Wed 25 Rmd 1435 - 23 July 2014
140990
HUKUM MEMBERI NAMA EMAIL DENGAN NAMA MUKMIN
Ketika pertama kali saya membuat email, saya di kelas delapan. Waktu itu saya sangat menjaga agar ada sisi agamisnya, sehingga user nama saya dengan nama ‘mukmin’ ketika besar, saya ketahui bahwa ‘Al-Mukmin’ termasuk diantara nama-nama Allah nan indah. Saya khawatir hal itu terjerumus pada kesyirikan atau melakukan sesuatu yang haram. Apakah diperbolehkan saya melanjutkan mempergunakan email ini atau tidak? Apa nasehat anda?


Alhamdulillah

Pertama,

Allah berfirman,

( وَلِلَّهِ الأَسْمَاءُ الْحُسْنَى فَادْعُوهُ بِهَا وَذَرُوا الَّذِينَ يُلْحِدُونَ فِي أَسْمَائِهِ سَيُجْزَوْنَ مَا كَانُوا يَعْمَلُونَ ) الأعراف/180.

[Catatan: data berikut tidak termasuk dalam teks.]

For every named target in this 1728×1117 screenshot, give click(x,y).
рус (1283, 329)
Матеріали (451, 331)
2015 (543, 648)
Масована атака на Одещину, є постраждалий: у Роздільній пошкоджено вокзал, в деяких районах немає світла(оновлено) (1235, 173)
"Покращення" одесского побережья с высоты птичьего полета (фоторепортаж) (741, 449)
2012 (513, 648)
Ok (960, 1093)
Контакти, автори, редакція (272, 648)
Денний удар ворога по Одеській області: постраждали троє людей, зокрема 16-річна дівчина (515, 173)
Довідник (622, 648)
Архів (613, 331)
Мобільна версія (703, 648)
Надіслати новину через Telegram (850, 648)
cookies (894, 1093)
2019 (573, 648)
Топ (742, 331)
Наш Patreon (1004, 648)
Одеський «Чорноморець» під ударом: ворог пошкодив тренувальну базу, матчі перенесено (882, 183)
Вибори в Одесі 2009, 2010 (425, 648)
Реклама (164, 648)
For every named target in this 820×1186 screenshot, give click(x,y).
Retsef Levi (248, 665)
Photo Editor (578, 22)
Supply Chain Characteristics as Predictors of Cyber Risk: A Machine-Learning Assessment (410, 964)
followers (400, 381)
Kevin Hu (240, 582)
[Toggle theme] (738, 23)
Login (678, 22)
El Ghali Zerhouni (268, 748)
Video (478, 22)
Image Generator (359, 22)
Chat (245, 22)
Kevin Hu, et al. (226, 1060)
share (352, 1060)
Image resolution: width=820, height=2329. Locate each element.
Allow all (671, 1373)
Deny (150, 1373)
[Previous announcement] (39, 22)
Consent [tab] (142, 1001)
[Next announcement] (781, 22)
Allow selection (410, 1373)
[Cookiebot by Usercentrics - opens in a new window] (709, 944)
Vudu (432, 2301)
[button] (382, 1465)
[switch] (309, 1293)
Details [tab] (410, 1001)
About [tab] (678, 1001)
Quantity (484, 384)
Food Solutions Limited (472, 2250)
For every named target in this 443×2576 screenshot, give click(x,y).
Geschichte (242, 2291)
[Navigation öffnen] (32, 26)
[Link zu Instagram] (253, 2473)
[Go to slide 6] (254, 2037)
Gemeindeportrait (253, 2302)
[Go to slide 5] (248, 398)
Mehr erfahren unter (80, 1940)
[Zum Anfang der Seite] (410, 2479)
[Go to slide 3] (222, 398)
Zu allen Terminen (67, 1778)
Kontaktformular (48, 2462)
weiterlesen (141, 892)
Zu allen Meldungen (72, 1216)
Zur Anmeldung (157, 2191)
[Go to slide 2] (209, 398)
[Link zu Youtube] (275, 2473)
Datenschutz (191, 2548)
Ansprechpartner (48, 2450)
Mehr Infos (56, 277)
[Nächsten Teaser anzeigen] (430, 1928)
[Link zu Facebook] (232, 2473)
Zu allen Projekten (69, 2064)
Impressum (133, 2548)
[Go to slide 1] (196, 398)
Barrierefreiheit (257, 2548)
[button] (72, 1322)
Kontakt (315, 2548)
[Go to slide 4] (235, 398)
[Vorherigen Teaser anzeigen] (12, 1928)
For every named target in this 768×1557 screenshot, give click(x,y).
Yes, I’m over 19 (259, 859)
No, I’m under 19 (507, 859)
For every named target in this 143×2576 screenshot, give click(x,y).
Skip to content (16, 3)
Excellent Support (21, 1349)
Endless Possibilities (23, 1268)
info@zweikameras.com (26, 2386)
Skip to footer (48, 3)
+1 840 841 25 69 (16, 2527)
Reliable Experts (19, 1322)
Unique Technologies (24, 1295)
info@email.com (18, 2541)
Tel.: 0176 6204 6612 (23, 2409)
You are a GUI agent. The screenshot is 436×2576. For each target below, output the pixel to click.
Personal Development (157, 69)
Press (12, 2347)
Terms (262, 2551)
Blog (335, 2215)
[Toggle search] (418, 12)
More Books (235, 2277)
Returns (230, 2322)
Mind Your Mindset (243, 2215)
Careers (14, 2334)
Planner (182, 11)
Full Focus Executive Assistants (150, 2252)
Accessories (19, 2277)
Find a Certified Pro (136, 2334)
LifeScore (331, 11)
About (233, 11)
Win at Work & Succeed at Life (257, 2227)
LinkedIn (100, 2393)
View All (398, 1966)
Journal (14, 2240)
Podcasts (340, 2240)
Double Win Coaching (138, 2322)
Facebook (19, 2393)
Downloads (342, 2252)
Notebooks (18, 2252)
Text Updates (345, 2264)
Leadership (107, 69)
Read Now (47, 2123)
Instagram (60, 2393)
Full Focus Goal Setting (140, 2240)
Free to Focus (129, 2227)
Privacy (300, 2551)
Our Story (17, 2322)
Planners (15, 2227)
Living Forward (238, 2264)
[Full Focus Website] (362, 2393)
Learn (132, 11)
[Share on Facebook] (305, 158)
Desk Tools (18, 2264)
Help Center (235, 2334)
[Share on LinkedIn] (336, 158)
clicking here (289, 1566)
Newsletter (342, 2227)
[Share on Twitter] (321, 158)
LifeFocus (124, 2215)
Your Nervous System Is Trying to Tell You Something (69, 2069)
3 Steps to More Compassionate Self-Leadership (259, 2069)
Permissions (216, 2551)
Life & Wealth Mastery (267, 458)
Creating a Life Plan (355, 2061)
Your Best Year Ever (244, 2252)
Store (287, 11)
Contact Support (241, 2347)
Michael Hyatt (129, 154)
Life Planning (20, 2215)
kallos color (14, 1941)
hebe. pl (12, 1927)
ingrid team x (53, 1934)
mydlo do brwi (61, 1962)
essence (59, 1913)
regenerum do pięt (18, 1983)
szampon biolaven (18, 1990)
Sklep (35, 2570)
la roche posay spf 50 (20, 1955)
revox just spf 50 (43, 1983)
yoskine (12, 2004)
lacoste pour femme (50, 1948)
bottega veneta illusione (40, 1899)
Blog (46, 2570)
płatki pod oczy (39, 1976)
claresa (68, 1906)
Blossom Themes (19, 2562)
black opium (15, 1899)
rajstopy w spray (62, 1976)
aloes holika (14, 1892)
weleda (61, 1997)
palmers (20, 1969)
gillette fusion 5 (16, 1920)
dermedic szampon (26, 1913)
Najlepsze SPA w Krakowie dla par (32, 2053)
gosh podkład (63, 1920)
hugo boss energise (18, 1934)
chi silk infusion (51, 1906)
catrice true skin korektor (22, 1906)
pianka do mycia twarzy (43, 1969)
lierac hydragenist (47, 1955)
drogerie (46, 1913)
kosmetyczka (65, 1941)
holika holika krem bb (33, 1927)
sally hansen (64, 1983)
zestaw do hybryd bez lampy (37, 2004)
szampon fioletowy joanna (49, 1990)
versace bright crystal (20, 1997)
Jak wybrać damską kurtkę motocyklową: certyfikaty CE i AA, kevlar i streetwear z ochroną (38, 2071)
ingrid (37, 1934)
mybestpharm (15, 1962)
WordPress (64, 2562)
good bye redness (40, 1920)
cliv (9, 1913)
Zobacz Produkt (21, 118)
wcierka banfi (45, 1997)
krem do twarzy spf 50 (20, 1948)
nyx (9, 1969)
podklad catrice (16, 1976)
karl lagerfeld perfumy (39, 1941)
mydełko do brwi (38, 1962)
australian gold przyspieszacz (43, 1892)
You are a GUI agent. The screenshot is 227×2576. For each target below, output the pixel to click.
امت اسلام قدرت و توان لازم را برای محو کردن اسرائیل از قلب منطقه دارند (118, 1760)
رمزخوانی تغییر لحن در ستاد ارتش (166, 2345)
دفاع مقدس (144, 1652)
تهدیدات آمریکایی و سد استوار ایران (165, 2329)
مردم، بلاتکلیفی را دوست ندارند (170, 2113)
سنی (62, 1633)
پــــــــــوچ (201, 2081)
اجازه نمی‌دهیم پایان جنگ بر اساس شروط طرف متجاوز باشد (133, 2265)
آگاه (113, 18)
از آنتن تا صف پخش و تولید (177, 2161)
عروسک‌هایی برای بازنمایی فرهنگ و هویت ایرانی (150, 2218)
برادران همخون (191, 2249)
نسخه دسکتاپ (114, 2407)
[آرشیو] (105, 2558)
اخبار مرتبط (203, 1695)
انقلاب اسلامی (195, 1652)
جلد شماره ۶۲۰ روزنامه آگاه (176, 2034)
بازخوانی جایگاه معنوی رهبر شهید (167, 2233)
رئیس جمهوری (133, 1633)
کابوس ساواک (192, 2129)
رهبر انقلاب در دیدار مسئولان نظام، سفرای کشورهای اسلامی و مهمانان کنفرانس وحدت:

“Hanya milik Allah asmaa-ul husna, maka bermohonlah kepada-Nya dengan menyebut asmaa-ul husna itu dan tinggalkanlah orang-orang yang menyimpang dari kebenaran dalam (menyebut) nama-nama-Nya. Nanti mereka akan mendapat balasan terhadap apa yang telah mereka kerjakan.’ SQ. AL-A’raf: 180.

Syekh As-Sa’dy rahimahullah berkata, ‘Ini adalah penjelasan akan keagungan dan ketinggian serta keluasan sifat-Nya bahwa Dia mempunyai nama-nama nan indah. Yakni Dia mempunyai semua nama yang bagus. Kreterianya adalah semua nama yang menunjukkan sifat sempurna nan agung. Oleh karena itu (nama-nama) itu bagus.

Firman Allah, ‘وَذَرُوا الَّذِينَ يُلْحِدُونَ فِي أَسْمَائِهِ سَيُجْزَوْنَ مَا كَانُوا يَعْمَلُونَ’ yakni sebagai balasan dan siksaan atas penyimpangan terhadap nama-nama-Nya.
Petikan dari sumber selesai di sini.